▶ _AIM_:
Starting with the line with "How do I perform: Open" and going on through the line with "The width and height of the screenshot is (975, 598).", write those lines out again, requests included, with each coordinate in the answers scaled by 0.9 and rounded to a whole number, halves rounded up. Leave the other numbers as they are, and leave the pictures out.

▶ _INFORMATION SUPPLIED_:

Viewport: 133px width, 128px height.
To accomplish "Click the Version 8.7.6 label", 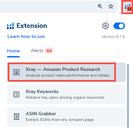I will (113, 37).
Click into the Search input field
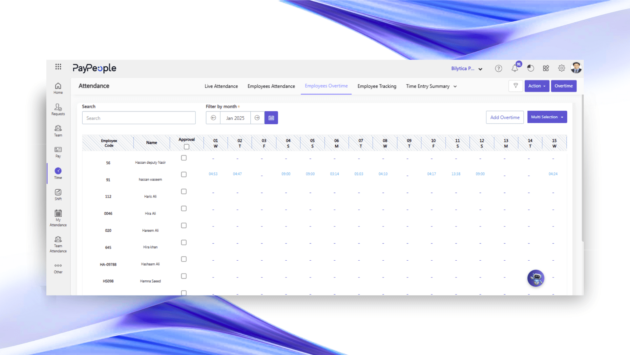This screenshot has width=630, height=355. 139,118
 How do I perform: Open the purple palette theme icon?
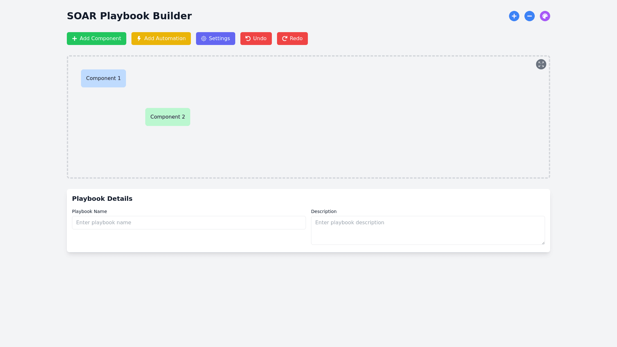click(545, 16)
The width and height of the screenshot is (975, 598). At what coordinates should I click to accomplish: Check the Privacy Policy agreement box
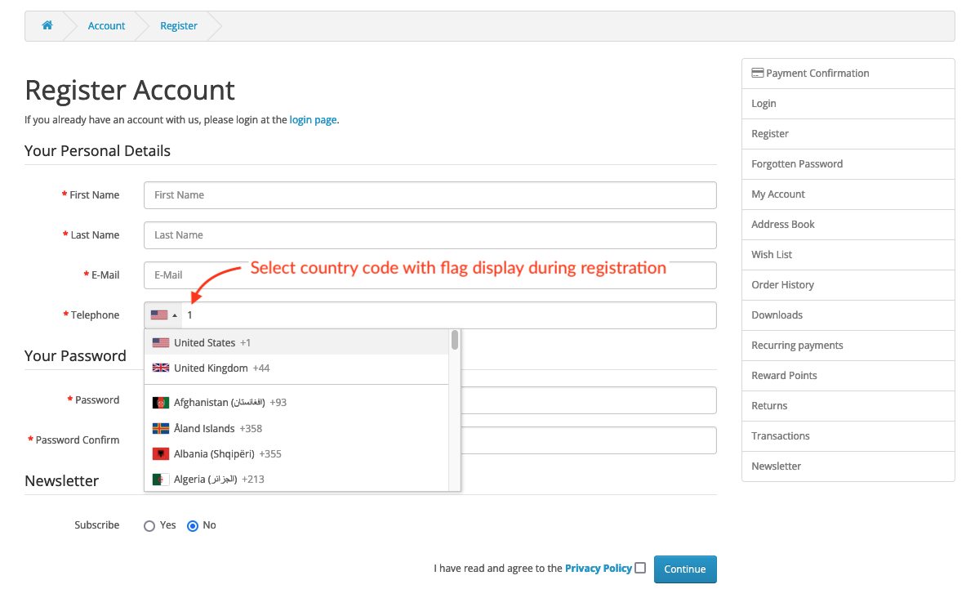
---
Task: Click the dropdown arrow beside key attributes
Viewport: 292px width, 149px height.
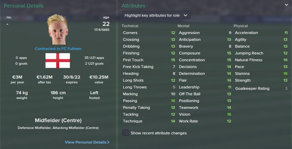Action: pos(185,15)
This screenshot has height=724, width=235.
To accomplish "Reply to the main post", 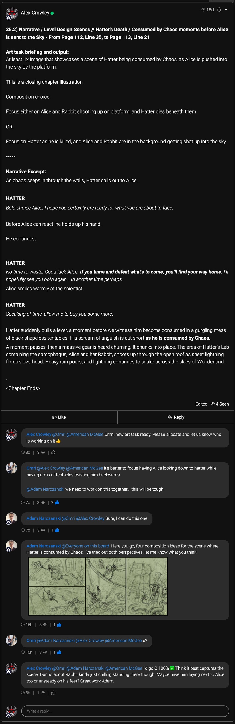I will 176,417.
...
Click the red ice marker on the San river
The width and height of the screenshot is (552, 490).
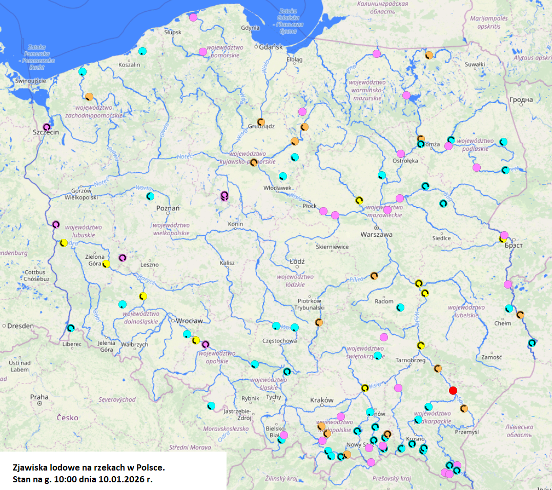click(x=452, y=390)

▶ _SOLUTION_:
 How do I perform: Open the purple palette theme icon?
click(491, 14)
The width and height of the screenshot is (975, 598). At what coordinates should I click to accomplish: Check the Privacy Policy agreement box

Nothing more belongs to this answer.